В душе Егора Иннокентьевича — там, где от горла к сердцу идет какая-то жила, — напряглось: «Будет врать, Егор! Ждали… Еще до двенадцатого съезда ждали… Нелюбимый Рабкрин, вездесущий Госплан… Ждали…» Егор Иннокентьевич почувствовал все там же — где от горла к сердцу жила — страх. Но это был не страх перед таинством смерти, перед загадкою небытия, нет, страх этот был земным, ясным, причинным — страх перед истиной, которую ведают все, но которой нельзя, никак нельзя объявиться, потому что все вокруг рухнет, сломится, пропадет в прах.
«Ждали! — стучало в налитой голове. — Ждали! Кобо ждал, Бухарин ждал, Каменев ждал… А Зиновьев ждал? Боялся, не хотел… А кто хотел?». Скорбь, единая скорбь уравняла всех, а поди разбери, что там за нахмуренными, насупленными лицами, там, где от горла к сердцу — жила. Теперь, конечно, никто не хотел. «Когда распалась субстанция», — подумал Егор Иннокентьевич.
Коба прикоснулся ладонью к боку:
— Ты подыши, Егор… Приложи рукавичку, морозом подыши… Ступай, Егор… Мы — сами…
Красноармейцы (восемь, а может, больше) вносили тяжелый длинный ящик. Гроб. «Свинцовый», — шепнул кто-то. Да-да, свинцовый. Чтоб сохранить тело Ильича.
Ящик этот, устланный красным, как ненасытная пасть, сотряс делегаток. Делегатки притулились к Авдотье Борисовой плакать, причитать. Тяжелый, разверзшийся красным, невиданный ящик помрачал ужасом. Авдотья Борисова вмиг, на полувсхлипе подобралась — приказала: будет выть! И — выпрямилась. Глаза сухие, круглое лицо суровое, чугунное. Делегатки зашмыгали, костенея.
Луначарский подошел:
— Товарищи… Мы — большевики — люди особого склада… Мы — ленинцы…
И отвернулся, чтоб товарищи женщины не видели лица. Маленький, неслышный Коба, с лицом бледным, как забеленным известью, остановился, вытащил трубку, посмотрел на нее и снова сунул в карман френча.

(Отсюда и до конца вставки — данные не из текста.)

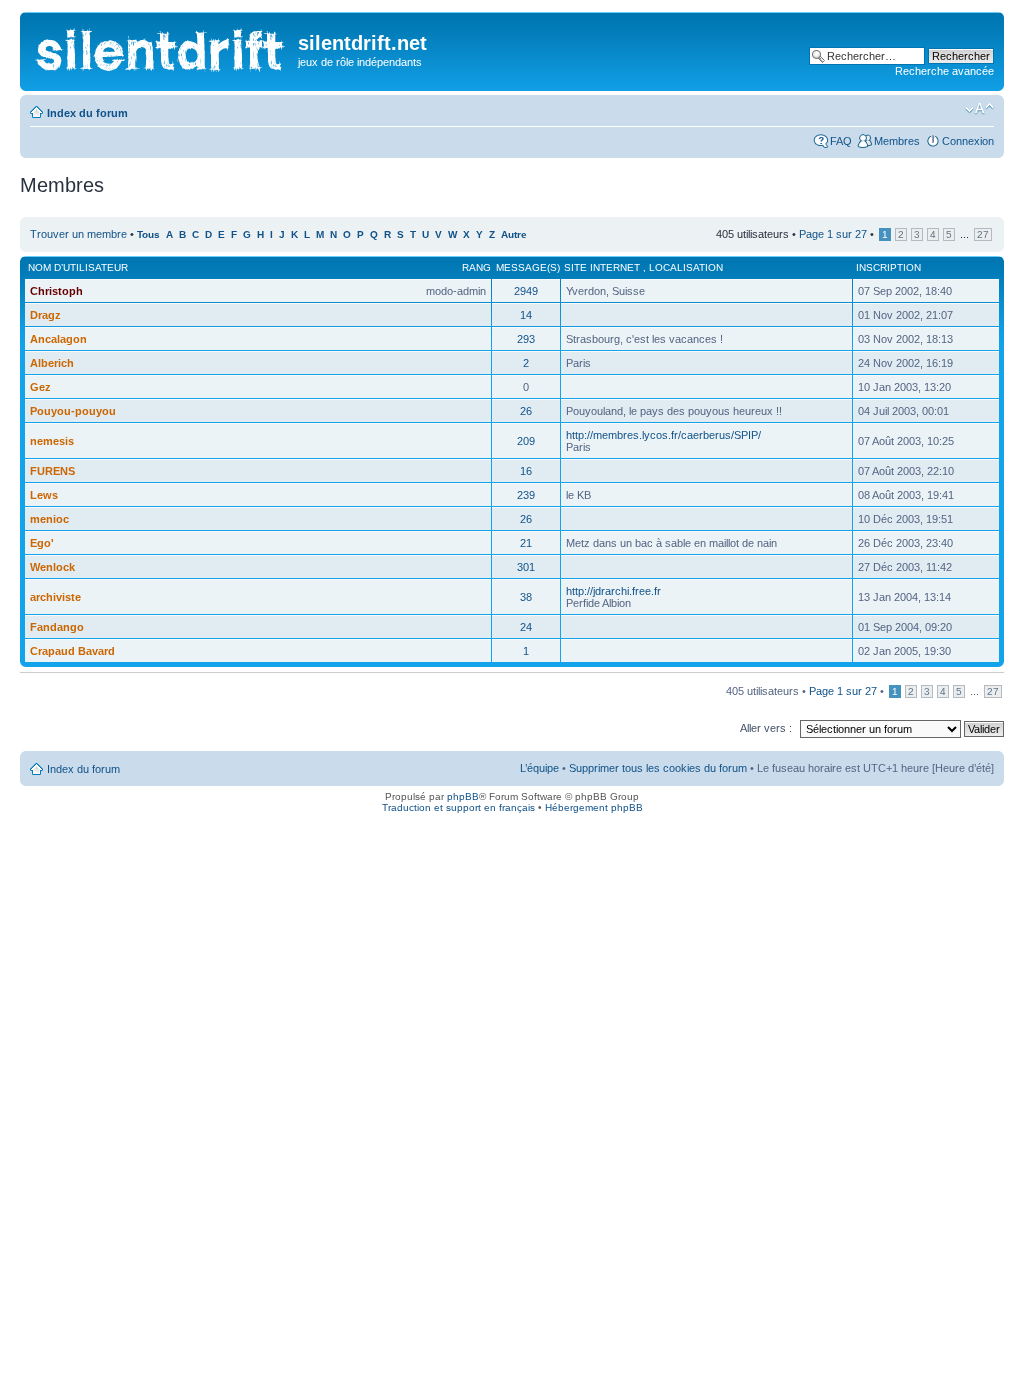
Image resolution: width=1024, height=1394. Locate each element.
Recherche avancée (944, 71)
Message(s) (528, 267)
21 (526, 543)
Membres (897, 141)
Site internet (603, 267)
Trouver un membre (80, 234)
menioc (49, 519)
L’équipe (539, 768)
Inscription (888, 267)
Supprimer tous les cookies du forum (658, 768)
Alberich (52, 363)
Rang (476, 267)
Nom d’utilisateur (78, 267)
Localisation (686, 267)
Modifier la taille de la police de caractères (979, 109)
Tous (148, 234)
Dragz (45, 315)
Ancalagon (58, 339)
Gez (40, 387)
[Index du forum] (161, 45)
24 (526, 627)
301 (526, 567)
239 (526, 495)
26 (526, 411)
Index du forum (87, 113)
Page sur (833, 234)
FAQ (841, 141)
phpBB (463, 796)
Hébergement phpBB (594, 807)
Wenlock (52, 567)
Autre (514, 234)
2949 (526, 291)
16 (526, 471)
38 (526, 597)
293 (526, 339)
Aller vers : (766, 728)
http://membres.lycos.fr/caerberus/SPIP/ (663, 435)
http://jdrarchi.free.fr (613, 591)
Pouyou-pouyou (73, 411)
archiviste (55, 597)
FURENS (52, 471)
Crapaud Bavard (72, 651)
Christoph (56, 291)
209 (526, 441)
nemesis (52, 441)
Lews (44, 495)
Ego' (42, 543)
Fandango (57, 627)
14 (526, 315)
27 (983, 234)
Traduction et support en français (458, 807)
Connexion (968, 141)
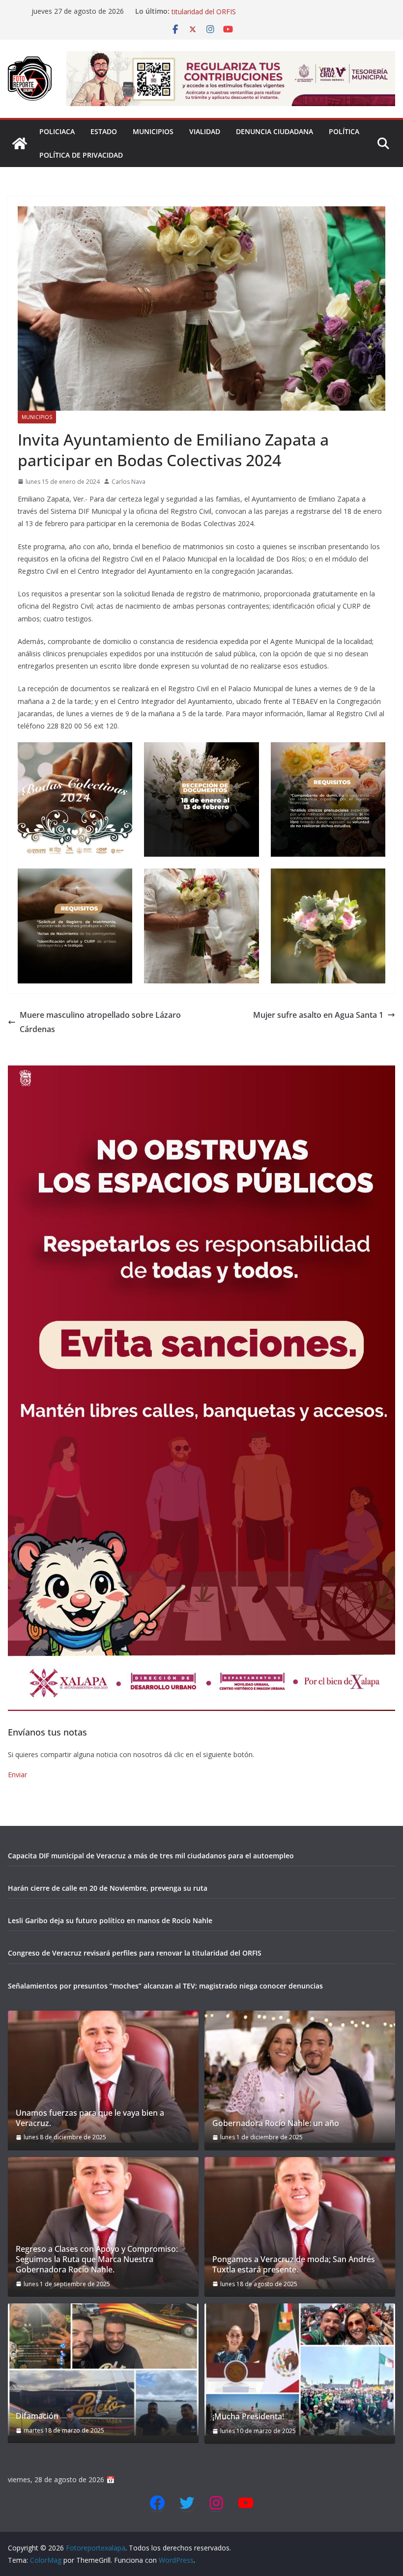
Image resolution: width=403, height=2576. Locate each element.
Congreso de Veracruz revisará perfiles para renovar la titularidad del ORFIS (134, 1953)
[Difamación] (103, 2369)
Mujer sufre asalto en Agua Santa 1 (318, 1014)
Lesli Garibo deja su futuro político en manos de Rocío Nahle (110, 1920)
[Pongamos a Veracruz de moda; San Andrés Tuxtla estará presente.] (299, 2223)
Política (344, 131)
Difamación (37, 2416)
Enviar (17, 1774)
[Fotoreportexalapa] (19, 143)
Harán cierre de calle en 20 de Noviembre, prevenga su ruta (107, 1888)
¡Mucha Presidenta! (248, 2416)
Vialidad (204, 131)
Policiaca (57, 131)
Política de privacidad (81, 155)
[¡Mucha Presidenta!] (299, 2369)
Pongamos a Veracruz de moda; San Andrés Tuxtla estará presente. (293, 2264)
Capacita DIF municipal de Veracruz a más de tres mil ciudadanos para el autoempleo (151, 1855)
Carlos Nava (128, 481)
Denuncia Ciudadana (274, 131)
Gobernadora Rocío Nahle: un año (275, 2123)
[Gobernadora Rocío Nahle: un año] (299, 2077)
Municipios (153, 131)
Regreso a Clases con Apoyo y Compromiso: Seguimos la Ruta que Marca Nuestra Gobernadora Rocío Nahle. (97, 2259)
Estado (103, 131)
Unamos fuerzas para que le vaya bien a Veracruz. (90, 2118)
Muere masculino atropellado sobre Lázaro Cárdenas (100, 1022)
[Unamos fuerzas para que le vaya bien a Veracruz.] (103, 2077)
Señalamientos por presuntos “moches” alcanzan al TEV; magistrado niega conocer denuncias (165, 1985)
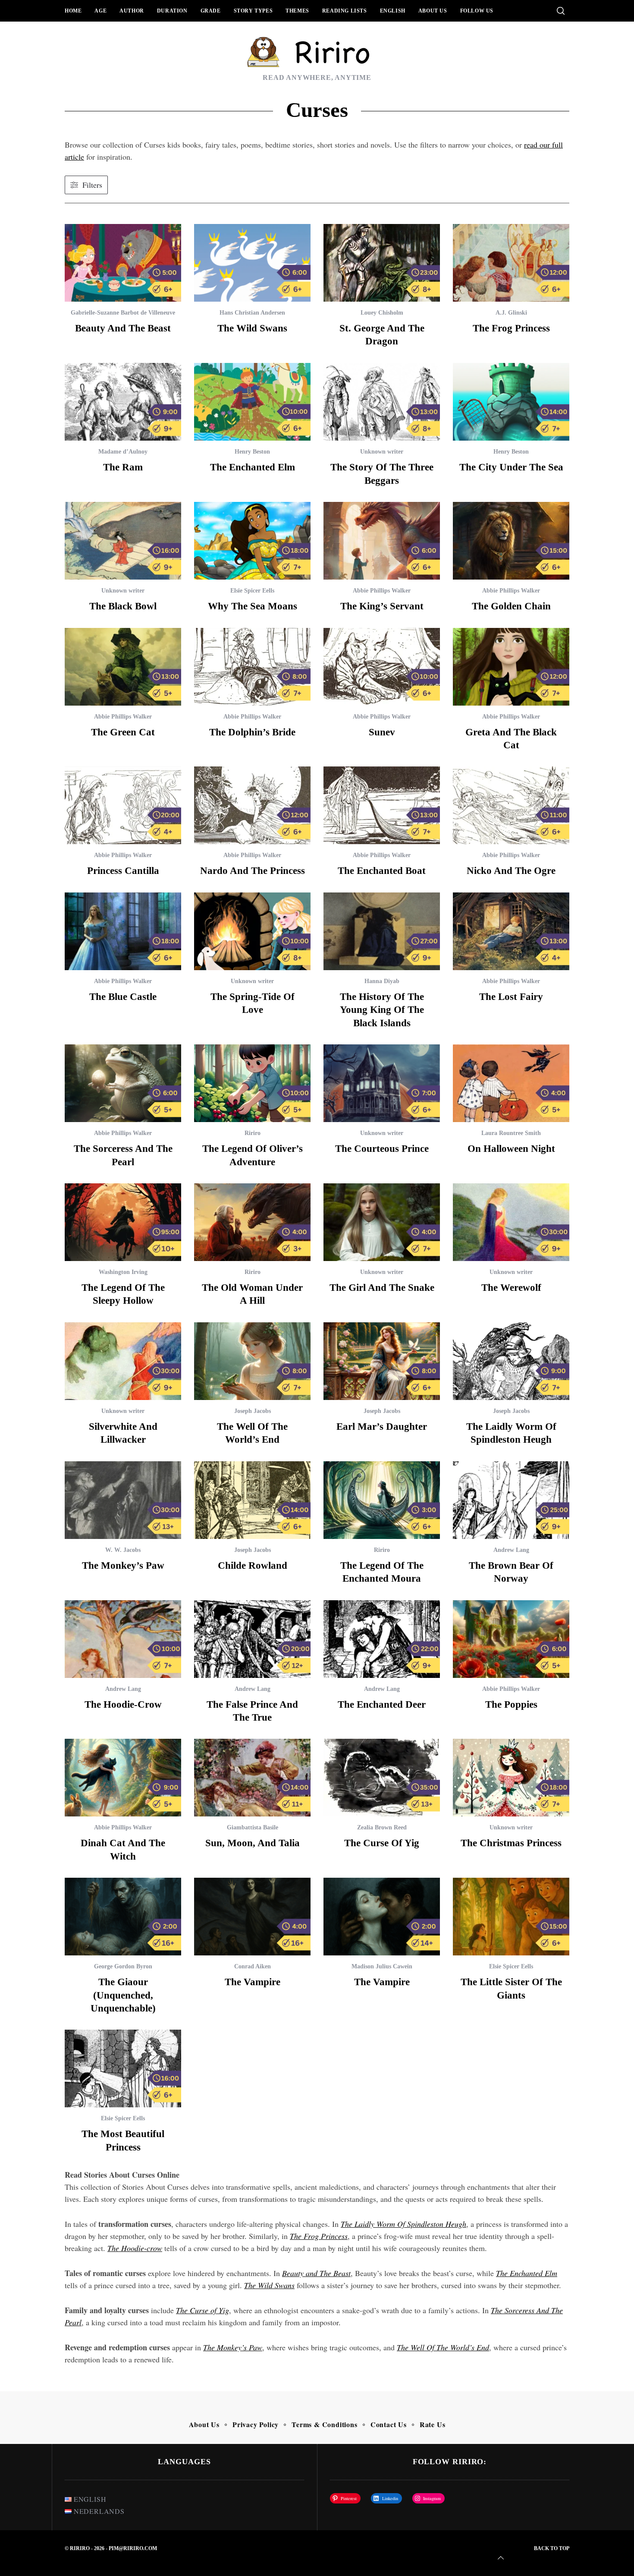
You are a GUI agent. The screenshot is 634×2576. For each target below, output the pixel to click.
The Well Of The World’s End (443, 2347)
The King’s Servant (382, 606)
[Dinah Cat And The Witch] (123, 1777)
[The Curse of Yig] (381, 1777)
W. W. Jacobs (123, 1550)
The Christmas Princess (511, 1842)
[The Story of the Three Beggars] (381, 402)
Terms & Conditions (324, 2424)
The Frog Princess (511, 328)
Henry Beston (252, 451)
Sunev (382, 732)
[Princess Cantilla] (123, 805)
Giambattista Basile (252, 1827)
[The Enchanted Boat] (381, 805)
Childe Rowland (252, 1565)
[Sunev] (381, 667)
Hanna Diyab (381, 981)
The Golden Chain (511, 606)
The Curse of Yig (381, 1842)
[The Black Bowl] (123, 541)
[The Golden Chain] (511, 541)
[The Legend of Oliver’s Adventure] (252, 1083)
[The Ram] (123, 402)
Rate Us (433, 2424)
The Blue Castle (123, 996)
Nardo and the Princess (252, 870)
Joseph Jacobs (252, 1411)
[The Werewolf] (511, 1222)
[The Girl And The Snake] (381, 1222)
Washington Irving (123, 1272)
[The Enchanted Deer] (381, 1639)
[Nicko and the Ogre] (511, 805)
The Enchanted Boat (382, 870)
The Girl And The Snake (382, 1287)
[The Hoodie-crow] (123, 1639)
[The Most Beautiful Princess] (123, 2068)
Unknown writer (381, 451)
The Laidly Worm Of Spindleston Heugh (403, 2224)
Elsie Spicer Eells (252, 590)
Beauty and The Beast (123, 328)
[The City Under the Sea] (511, 402)
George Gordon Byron (123, 1966)
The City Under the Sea (511, 467)
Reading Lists (344, 11)
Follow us (476, 11)
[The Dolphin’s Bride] (252, 667)
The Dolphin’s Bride (252, 732)
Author (131, 11)
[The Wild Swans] (252, 263)
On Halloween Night (511, 1148)
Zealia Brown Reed (382, 1827)
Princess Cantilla (123, 870)
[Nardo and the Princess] (252, 805)
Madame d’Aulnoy (123, 451)
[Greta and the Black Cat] (511, 667)
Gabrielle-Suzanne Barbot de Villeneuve (123, 312)
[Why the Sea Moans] (252, 541)
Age (100, 11)
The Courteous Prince (382, 1148)
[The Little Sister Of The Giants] (511, 1916)
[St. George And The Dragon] (381, 263)
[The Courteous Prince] (381, 1083)
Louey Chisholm (382, 312)
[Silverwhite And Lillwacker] (123, 1361)
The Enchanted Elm (252, 467)
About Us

«Когда успели сделать гроб? — думал Егор Иннокентьевич, — Когда успели исписать лозунгами столько кумача? Как будто все готовилось заранее… А ведь все — вдруг…»
Зиновьев с Бухариным у изголовья, Рудзутак с Томским — в ногах, стояли первый караул у гроба, поставленного на бело-золотые жидкие столики.
Появился из-за спин, в тесноте Горбунов, посмотрел измученными глазами, подумал, отвинтил непослушными пальцами орден с себя и бережно, стараясь не касаться недышащей груди, положил под левым карманом его френча. Зиновьев не шелохнулся, стоял выпученно, как в детском испуге. Бухарин скосил глаза на френч, лицо его, лобастое, с клинышком бородки, осмыслилось одобрительно. Подошел Орджоникидзе, перетянутый ремнем по узкой талии, смело снял с гимнастерки значок ЦИКа и опустил рядом с орденом. Оглянулся, потянул орлиным носом. Глаза его горели решимостью.